- **WRITTEN PROBLEM**
Please copy out all of the following data verbatim, line for line.

- **RAW DATA**
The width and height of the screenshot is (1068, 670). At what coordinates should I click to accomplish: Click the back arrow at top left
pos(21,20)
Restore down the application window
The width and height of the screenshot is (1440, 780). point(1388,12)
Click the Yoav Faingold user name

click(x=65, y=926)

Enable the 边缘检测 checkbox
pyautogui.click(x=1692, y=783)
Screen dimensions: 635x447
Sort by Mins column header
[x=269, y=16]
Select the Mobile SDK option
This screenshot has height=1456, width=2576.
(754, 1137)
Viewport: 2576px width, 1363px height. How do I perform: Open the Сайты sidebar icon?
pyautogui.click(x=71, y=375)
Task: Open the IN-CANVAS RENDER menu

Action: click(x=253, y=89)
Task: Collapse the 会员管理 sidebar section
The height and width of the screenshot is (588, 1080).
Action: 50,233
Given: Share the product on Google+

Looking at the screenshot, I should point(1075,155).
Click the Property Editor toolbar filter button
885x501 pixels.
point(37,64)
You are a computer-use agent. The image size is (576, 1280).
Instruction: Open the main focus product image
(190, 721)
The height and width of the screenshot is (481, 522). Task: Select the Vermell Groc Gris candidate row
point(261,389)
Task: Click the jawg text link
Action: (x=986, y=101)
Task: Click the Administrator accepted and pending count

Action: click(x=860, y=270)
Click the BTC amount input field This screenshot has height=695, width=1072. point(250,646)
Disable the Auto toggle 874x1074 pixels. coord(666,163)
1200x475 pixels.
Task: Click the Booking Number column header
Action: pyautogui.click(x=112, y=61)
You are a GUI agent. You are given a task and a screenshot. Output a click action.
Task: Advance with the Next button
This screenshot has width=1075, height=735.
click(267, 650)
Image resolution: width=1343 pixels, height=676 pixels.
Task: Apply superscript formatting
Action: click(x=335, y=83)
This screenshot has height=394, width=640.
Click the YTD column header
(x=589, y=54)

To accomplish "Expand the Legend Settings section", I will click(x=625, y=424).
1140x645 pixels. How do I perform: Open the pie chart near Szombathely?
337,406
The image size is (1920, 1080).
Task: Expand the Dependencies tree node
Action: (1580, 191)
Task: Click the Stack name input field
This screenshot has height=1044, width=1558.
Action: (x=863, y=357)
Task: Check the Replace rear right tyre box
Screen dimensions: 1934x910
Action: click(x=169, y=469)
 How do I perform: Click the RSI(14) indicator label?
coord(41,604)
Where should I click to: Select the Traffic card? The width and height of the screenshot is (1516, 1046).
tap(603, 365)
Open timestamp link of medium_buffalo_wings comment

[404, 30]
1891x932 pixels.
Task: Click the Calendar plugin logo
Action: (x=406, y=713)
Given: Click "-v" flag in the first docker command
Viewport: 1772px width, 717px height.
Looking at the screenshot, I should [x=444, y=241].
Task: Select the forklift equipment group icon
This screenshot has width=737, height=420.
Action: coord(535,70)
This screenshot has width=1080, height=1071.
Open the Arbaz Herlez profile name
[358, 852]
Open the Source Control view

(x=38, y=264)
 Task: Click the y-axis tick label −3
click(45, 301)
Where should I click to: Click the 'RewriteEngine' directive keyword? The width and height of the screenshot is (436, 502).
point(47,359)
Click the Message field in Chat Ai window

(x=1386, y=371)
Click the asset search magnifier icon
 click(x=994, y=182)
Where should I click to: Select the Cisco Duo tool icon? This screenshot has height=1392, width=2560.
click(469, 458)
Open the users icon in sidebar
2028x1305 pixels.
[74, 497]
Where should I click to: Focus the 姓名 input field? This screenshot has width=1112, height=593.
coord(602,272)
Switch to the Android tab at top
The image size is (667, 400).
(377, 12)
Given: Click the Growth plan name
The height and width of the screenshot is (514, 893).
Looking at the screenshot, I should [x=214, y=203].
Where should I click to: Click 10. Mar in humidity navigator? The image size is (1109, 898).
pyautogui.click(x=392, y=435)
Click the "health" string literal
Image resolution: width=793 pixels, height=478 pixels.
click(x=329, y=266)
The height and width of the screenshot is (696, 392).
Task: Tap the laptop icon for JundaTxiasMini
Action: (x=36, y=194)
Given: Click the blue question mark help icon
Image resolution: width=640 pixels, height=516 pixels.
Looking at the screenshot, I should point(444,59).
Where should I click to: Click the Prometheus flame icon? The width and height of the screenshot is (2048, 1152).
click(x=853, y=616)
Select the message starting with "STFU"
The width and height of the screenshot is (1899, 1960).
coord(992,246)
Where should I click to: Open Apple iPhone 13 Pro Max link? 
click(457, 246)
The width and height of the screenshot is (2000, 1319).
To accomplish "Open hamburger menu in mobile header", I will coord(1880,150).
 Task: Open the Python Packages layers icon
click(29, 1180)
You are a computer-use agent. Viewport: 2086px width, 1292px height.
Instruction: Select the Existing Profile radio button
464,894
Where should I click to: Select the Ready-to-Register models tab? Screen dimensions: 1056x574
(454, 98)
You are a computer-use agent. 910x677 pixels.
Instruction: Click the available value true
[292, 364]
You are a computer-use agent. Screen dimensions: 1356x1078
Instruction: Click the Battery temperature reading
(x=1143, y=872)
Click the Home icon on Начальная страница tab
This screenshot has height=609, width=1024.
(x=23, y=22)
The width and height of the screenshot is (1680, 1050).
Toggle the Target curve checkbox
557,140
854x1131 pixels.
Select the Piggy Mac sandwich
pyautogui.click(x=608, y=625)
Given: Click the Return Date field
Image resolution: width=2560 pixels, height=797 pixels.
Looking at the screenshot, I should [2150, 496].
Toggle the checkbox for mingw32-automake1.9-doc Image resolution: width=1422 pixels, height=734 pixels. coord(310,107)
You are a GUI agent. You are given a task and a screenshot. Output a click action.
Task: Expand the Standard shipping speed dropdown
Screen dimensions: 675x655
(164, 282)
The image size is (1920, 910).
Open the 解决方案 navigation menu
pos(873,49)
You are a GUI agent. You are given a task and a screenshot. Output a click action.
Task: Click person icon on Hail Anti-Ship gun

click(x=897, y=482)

- **EXPECTED OUTPUT**
The width and height of the screenshot is (1068, 670). At what coordinates should I click to accomplish: Click the back arrow at top left
pos(21,20)
Restore down the application window
The width and height of the screenshot is (1440, 780). point(1388,12)
Click the Yoav Faingold user name

click(x=65, y=926)

Enable the 边缘检测 checkbox
pyautogui.click(x=1692, y=783)
Screen dimensions: 635x447
Sort by Mins column header
[x=269, y=16]
Select the Mobile SDK option
This screenshot has height=1456, width=2576.
(754, 1137)
Viewport: 2576px width, 1363px height. How do I perform: Open the Сайты sidebar icon?
pyautogui.click(x=71, y=375)
Task: Open the IN-CANVAS RENDER menu

Action: click(x=253, y=89)
Task: Collapse the 会员管理 sidebar section
The height and width of the screenshot is (588, 1080).
Action: 50,233
Given: Share the product on Google+

Looking at the screenshot, I should point(1075,155).
Click the Property Editor toolbar filter button
885x501 pixels.
point(37,64)
You are a computer-use agent. The image size is (576, 1280).
Instruction: Open the main focus product image
(190, 721)
The height and width of the screenshot is (481, 522). Task: Select the Vermell Groc Gris candidate row
point(261,389)
Task: Click the jawg text link
Action: (x=986, y=101)
Task: Click the Administrator accepted and pending count

Action: click(x=860, y=270)
Click the BTC amount input field This screenshot has height=695, width=1072. point(250,646)
Disable the Auto toggle 874x1074 pixels. coord(666,163)
1200x475 pixels.
Task: Click the Booking Number column header
Action: pyautogui.click(x=112, y=61)
You are a GUI agent. You are given a task and a screenshot. Output a click action.
Task: Advance with the Next button
This screenshot has width=1075, height=735.
click(267, 650)
Image resolution: width=1343 pixels, height=676 pixels.
Task: Apply superscript formatting
Action: click(x=335, y=83)
This screenshot has height=394, width=640.
Click the YTD column header
(x=589, y=54)

To accomplish "Expand the Legend Settings section", I will click(x=625, y=424).
1140x645 pixels. How do I perform: Open the pie chart near Szombathely?
337,406
The image size is (1920, 1080).
Task: Expand the Dependencies tree node
Action: (1580, 191)
Task: Click the Stack name input field
This screenshot has height=1044, width=1558.
Action: (x=863, y=357)
Task: Check the Replace rear right tyre box
Screen dimensions: 1934x910
Action: click(x=169, y=469)
 How do I perform: Click the RSI(14) indicator label?
coord(41,604)
Where should I click to: Select the Traffic card? The width and height of the screenshot is (1516, 1046).
tap(603, 365)
Open timestamp link of medium_buffalo_wings comment

[404, 30]
1891x932 pixels.
Task: Click the Calendar plugin logo
Action: (x=406, y=713)
Given: Click "-v" flag in the first docker command
Viewport: 1772px width, 717px height.
Looking at the screenshot, I should [x=444, y=241].
Task: Select the forklift equipment group icon
This screenshot has width=737, height=420.
Action: coord(535,70)
This screenshot has width=1080, height=1071.
Open the Arbaz Herlez profile name
[358, 852]
Open the Source Control view

(x=38, y=264)
 Task: Click the y-axis tick label −3
click(45, 301)
Where should I click to: Click the 'RewriteEngine' directive keyword? The width and height of the screenshot is (436, 502).
point(47,359)
Click the Message field in Chat Ai window

(x=1386, y=371)
Click the asset search magnifier icon
 click(x=994, y=182)
Where should I click to: Select the Cisco Duo tool icon? This screenshot has height=1392, width=2560.
click(469, 458)
Open the users icon in sidebar
2028x1305 pixels.
[74, 497]
Where should I click to: Focus the 姓名 input field? This screenshot has width=1112, height=593.
coord(602,272)
Switch to the Android tab at top
The image size is (667, 400).
(377, 12)
Given: Click the Growth plan name
The height and width of the screenshot is (514, 893).
Looking at the screenshot, I should [x=214, y=203].
Where should I click to: Click 10. Mar in humidity navigator? The image size is (1109, 898).
pyautogui.click(x=392, y=435)
Click the "health" string literal
Image resolution: width=793 pixels, height=478 pixels.
click(x=329, y=266)
The height and width of the screenshot is (696, 392).
Task: Tap the laptop icon for JundaTxiasMini
Action: (x=36, y=194)
Given: Click the blue question mark help icon
Image resolution: width=640 pixels, height=516 pixels.
Looking at the screenshot, I should point(444,59).
Where should I click to: Click the Prometheus flame icon? The width and height of the screenshot is (2048, 1152).
click(x=853, y=616)
Select the message starting with "STFU"
The width and height of the screenshot is (1899, 1960).
coord(992,246)
Where should I click to: Open Apple iPhone 13 Pro Max link? 
click(457, 246)
The width and height of the screenshot is (2000, 1319).
To accomplish "Open hamburger menu in mobile header", I will coord(1880,150).
 Task: Open the Python Packages layers icon
click(29, 1180)
You are a computer-use agent. Viewport: 2086px width, 1292px height.
Instruction: Select the Existing Profile radio button
464,894
Where should I click to: Select the Ready-to-Register models tab? Screen dimensions: 1056x574
(454, 98)
You are a computer-use agent. 910x677 pixels.
Instruction: Click the available value true
[292, 364]
You are a computer-use agent. Screen dimensions: 1356x1078
Instruction: Click the Battery temperature reading
(x=1143, y=872)
Click the Home icon on Начальная страница tab
This screenshot has height=609, width=1024.
(x=23, y=22)
The width and height of the screenshot is (1680, 1050).
Toggle the Target curve checkbox
557,140
854x1131 pixels.
Select the Piggy Mac sandwich
pyautogui.click(x=608, y=625)
Given: Click the Return Date field
Image resolution: width=2560 pixels, height=797 pixels.
Looking at the screenshot, I should [2150, 496].
Toggle the checkbox for mingw32-automake1.9-doc Image resolution: width=1422 pixels, height=734 pixels. coord(310,107)
You are a GUI agent. You are given a task and a screenshot. Output a click action.
Task: Expand the Standard shipping speed dropdown
Screen dimensions: 675x655
(164, 282)
The image size is (1920, 910).
Open the 解决方案 navigation menu
pos(873,49)
You are a GUI agent. You are given a task and a screenshot. Output a click action.
Task: Click person icon on Hail Anti-Ship gun

click(x=897, y=482)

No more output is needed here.